La réglementation contribue elle aussi au dynamisme du marché de la cybersécurité. Dans le cadre de la loi de programmation militaire, l’ensemble des établissements bancaires a désormais l’obligation de cartographier ses réseaux et de les cloisonner pour éviter la propagation des attaques, d’identifier les systèmes d’information ultra critiques, de déployer des outils de détection des cyberattaques et de signaler les incidents subis. Pour se mettre en conformité avec ces nouvelles mesures, les entreprises devront notamment tripler leur budget de sécurité IT, embaucher du personnel supplémentaire et augmenter de 30% les coûts d’exploitation de leurs systèmes informatiques critiques.

Les institutions financières ne peuvent donc plus faire l’économie de systèmes de protection contre les cybermenaces. Une attaque leur serait non seulement préjudiciable en termes financiers (recherche des causes, intervention pour mettre fin à l’incident, réparation et remplacement des équipements etc.), mais aussi en termes d’image. Un véritable problème pour ces entreprises qui fondent leur relation client sur la confiance. Tout l’enjeu consiste donc à faire savoir qu’elles dépensent sans compter en matière de cybersécurité, pour dissuader les hackers, mais aussi pour rassurer les clients. Ainsi, JP Morgan compte dédier plus de 500 millions d’euros à la cybersécurité en 2016. Et côté français, la Société Générale consacrera 5% de son budget IT à la lutte contre le hacking sur la période 2016-2020, contre 2% aujourd’hui.

Une aubaine pour les fournisseurs de solutions IT, dont le rôle est en pleine évolution.

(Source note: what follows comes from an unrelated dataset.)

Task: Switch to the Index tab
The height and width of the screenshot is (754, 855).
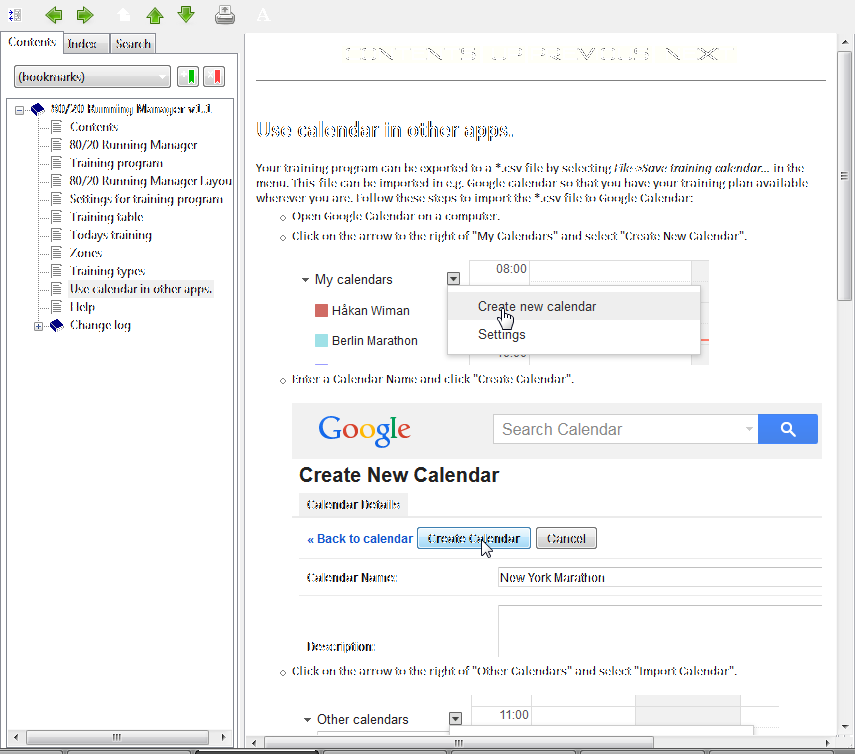Action: 82,44
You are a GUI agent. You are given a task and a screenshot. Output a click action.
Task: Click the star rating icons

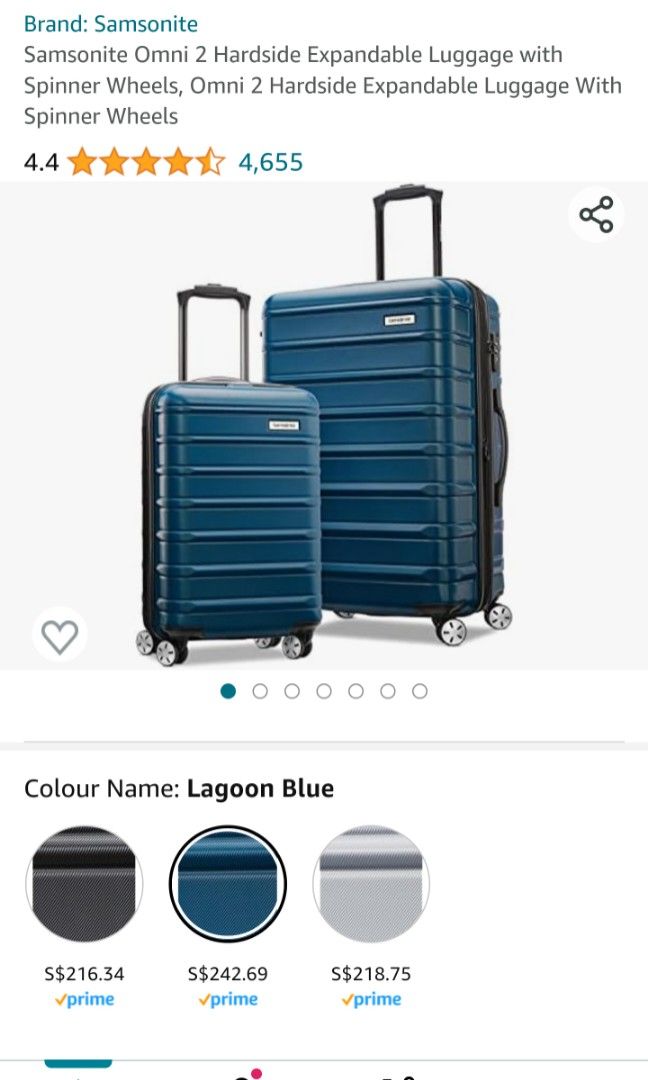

De simples soustraitants, Atos Worldwide, Orange Cyberdefense, Gemalto ou encore DenyAll deviennent de véritables partenaires dans l’élaboration des techniques de sécurité. Après le groupe BPCE, la Société Générale expérimente ainsi des cartes à cryptogramme dynamique depuis mai 2016. Celles-ci génèrent toutes les 45 minutes un nouveau code de sécurité à trois chiffres au dos de la carte. Cette innovation initiée par Gemalto et Oberthur Technologies pourrait permettre de diminuer les fraudes bancaires de 70%. La biométrie est également une piste explorée pour contrer les cybermenaces, à l’image de la Banque Postale qui teste actuellement une solution d’authentification par reconnaissance vocale, « Talk to Pay ».

Mais c’est la blockchain, ou plus précisément la technologie du registre partagé, qui est actuellement au cœur des préoccupations. Cette base de données unique ouverte à tous les membres du réseau, couplée aux procédés cryptographiques, promet l’inviolabilité des données. A tel point que certains experts parient même sur la disparition des systèmes de paiement comme Visa et Swift. Des expérimentations dans ce sens sont également menées sur les marchés financiers. BNP Paribas Securities Services s’est ainsi allié à la plateforme de crowdfunding en equity Smartangels pour appliquer la technologie blockchain aux opérations financières des entreprises non cotées.